In the records below, find the line with "[English] (1124, 11)" and the line with "Home (708, 102)". Print both exactly, along with every line between them, and no other line.

Collected data
^^^^^^^^^^^^^^^^

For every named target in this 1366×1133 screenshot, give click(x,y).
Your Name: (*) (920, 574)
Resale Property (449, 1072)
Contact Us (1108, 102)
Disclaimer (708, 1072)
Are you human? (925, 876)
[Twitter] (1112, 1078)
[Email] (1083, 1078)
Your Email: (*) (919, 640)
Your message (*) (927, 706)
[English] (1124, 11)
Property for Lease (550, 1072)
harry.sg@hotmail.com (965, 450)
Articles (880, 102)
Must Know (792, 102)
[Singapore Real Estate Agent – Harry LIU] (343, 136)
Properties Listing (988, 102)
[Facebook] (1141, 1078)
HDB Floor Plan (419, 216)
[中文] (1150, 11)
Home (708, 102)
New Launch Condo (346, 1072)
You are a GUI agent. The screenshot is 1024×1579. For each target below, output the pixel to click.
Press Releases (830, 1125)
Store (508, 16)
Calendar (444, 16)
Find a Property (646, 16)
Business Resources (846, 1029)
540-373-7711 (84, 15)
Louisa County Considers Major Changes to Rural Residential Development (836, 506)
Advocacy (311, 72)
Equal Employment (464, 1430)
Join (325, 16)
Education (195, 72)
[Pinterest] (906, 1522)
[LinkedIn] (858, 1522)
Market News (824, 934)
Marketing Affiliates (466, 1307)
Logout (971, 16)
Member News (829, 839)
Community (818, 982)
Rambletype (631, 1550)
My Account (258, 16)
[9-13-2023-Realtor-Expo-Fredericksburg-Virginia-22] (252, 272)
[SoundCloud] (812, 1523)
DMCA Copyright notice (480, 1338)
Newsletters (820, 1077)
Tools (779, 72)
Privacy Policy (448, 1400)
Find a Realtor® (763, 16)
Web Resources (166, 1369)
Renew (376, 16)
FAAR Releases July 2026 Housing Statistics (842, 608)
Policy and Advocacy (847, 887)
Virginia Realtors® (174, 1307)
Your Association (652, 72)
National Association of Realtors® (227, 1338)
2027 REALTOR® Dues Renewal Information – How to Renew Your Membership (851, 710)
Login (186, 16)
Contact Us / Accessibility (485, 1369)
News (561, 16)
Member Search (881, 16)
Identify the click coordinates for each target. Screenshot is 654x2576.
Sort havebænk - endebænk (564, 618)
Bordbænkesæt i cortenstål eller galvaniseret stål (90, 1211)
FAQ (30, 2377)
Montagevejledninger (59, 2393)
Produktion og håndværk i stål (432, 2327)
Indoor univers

^^^^^^^^^^^^^^^^

» **Your response**
[English] (1124, 11)
Property for Lease (550, 1072)
harry.sg@hotmail.com (965, 450)
Articles (880, 102)
Must Know (792, 102)
[Singapore Real Estate Agent – Harry LIU] (343, 136)
Properties Listing (988, 102)
[Facebook] (1141, 1078)
HDB Floor Plan (419, 216)
[中文] (1150, 11)
Home (708, 102)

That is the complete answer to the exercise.